In the previous two posts, the issue of fact databases and state merging are explored. State merging shows that the design of the dynamic programming post can be optimized significantly. Additionally, no merging logic need be implemented. One thing not built out here is that merging has a lifecycle that can reuse the below events as well.

Algorithm

Data can be managed locally and globally. Merge events are global. Any time a local queue is empty (more on this later) a merge event is emitted and a DB is written. Later, a worker picks this merge up as a chunk of work and writes a new DB out. This eliminates one DB as it deletes two DBs when it does this.
Data can be marked public or private, and registries can specify batch size, number of batches, and timeout for how much to read off of the global queue before writing a merge event.
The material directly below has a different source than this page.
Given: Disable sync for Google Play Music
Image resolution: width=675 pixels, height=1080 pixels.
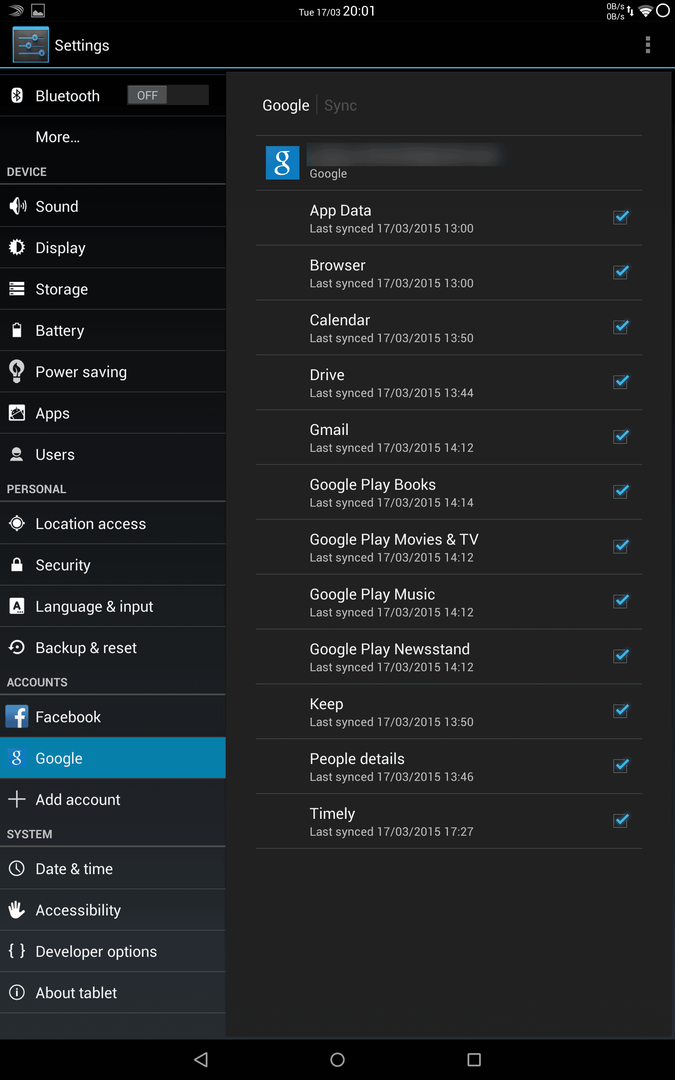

Local queues manage DBs as well
There are several methods to implement for data:
1. abort_categorically - abort this event as there are no friends to act upon. This is different from get_friends which happens after friends are loaded. This is intended only to count friends.
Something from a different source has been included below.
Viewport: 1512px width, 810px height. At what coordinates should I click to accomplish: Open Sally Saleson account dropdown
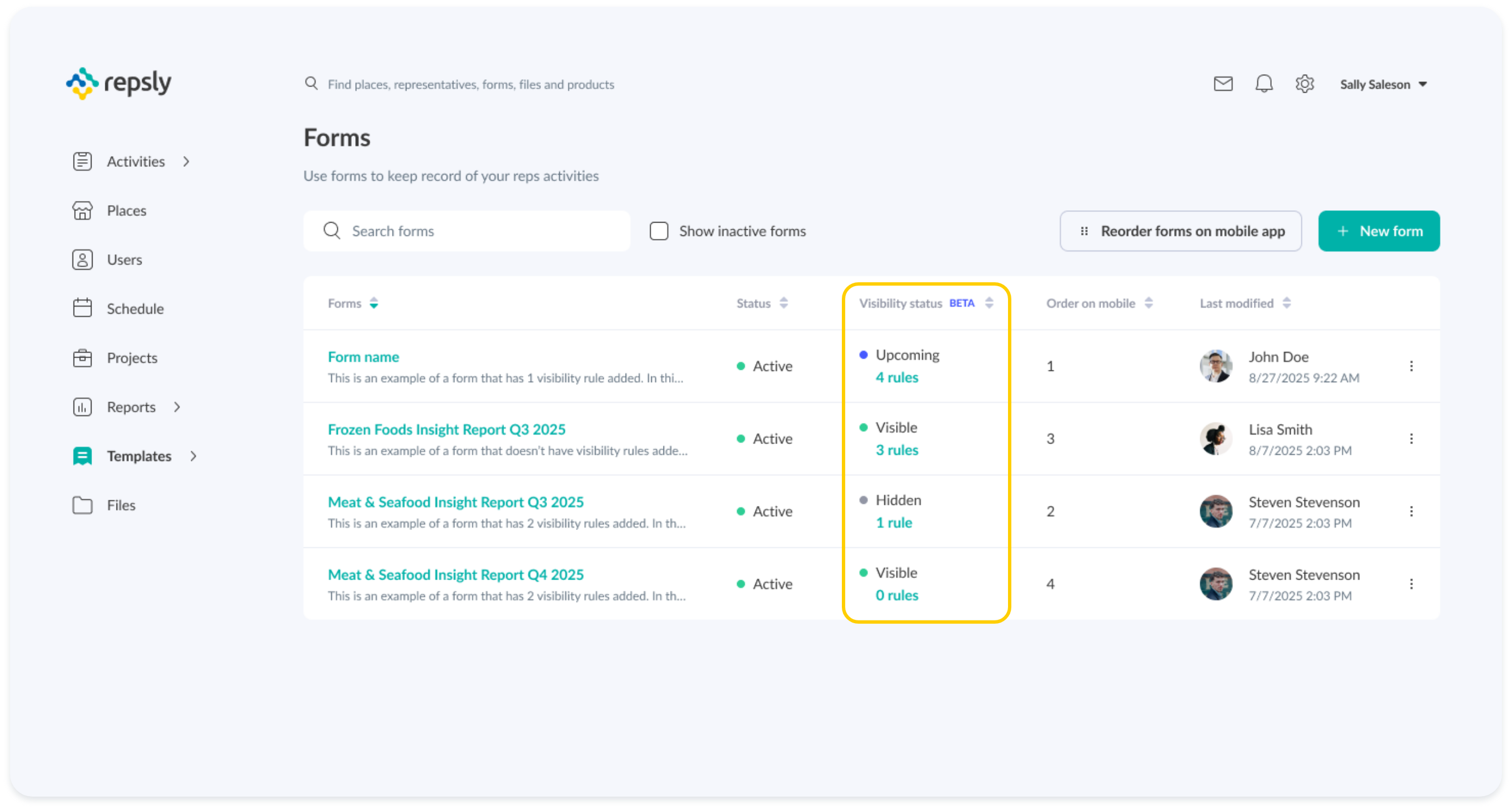click(1383, 85)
2. get_data - get the data to act on the event. This could be from an ECS, a hashmap, a database, a queue, etc.
3. abort_data - abort the event because the data isn’t interesting
4. get_friends - get the friends of the data. Any data needed by the primary data to make an insight in the context of the event being handled
5. abort_friends - abort because friends are not interesting
6. search - use data and its friends to find new data
7. save - save found items locally
8. write - save all found results to a database
9. public - whether this event will be written to the public or private queue
10. priority - where on the queue this event should go. Ideally the order is such that recursion depth is lowest it can be, or aborts are maximized (these are likely the same. In pyolyvinyl-acetate order is currently by what grows the DB the slowest. This is misguided and based upon assumptions of non-merging and non-skipping.)
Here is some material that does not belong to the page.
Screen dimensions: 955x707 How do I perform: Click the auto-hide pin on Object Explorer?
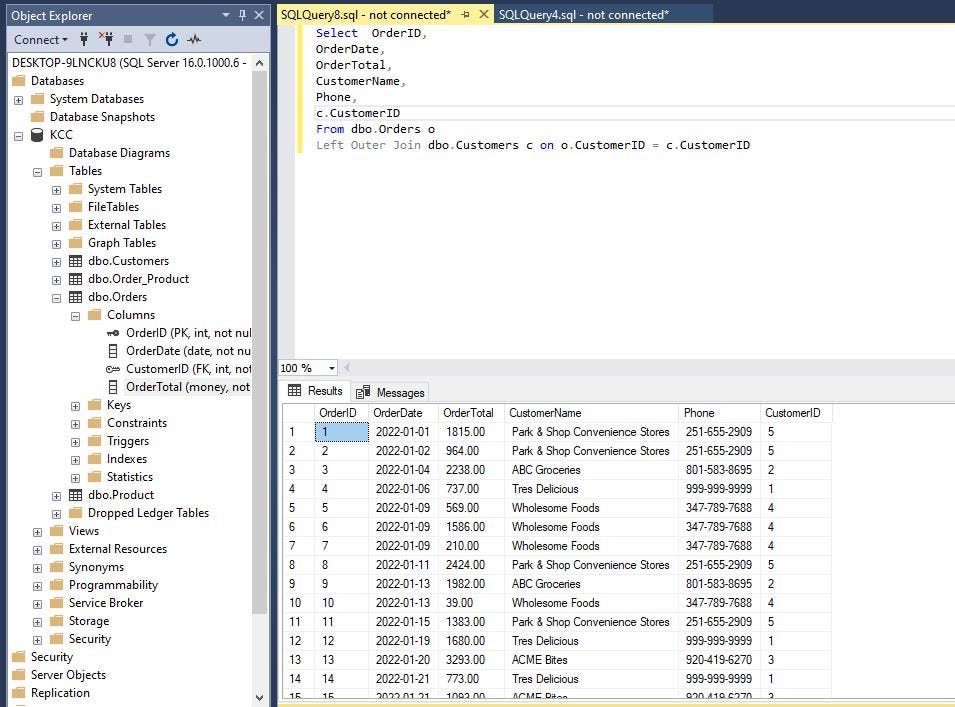click(242, 15)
The handler that holds the different data implementors will also have a few properties:
1. batch_size - how many public events are read from the queue at a time
2. batch count - how many batches of events should be read from the queue before sending a merge event
3. timeout - how long to wait for events on the public queue before accepting a partial batch or skipping a batch
The library should also enable easy benchmarking
1. example_hit - data and friends that produce a “found” event
2. example_miss - data and friends that don’t result in anything
3. example_near_miss - data and friends that almost result in something
There should also be handlers for the web interface
1. count_api - how to get the count out of the DB
2. insert_api - how to insert one of these types into the DB to create an initial event

Conclusion

With all of this together it should be trivial to build a scaled system. The only remaining tricky bit is doing the operations necessary to take the three essential functions (managing the queue, responding to work, and monitoring the work) and scaling them into production. polyvinyl-acetate manages this through kubernetes, but it seems like a potential overreach to try to build this sort of thing into the proposed library.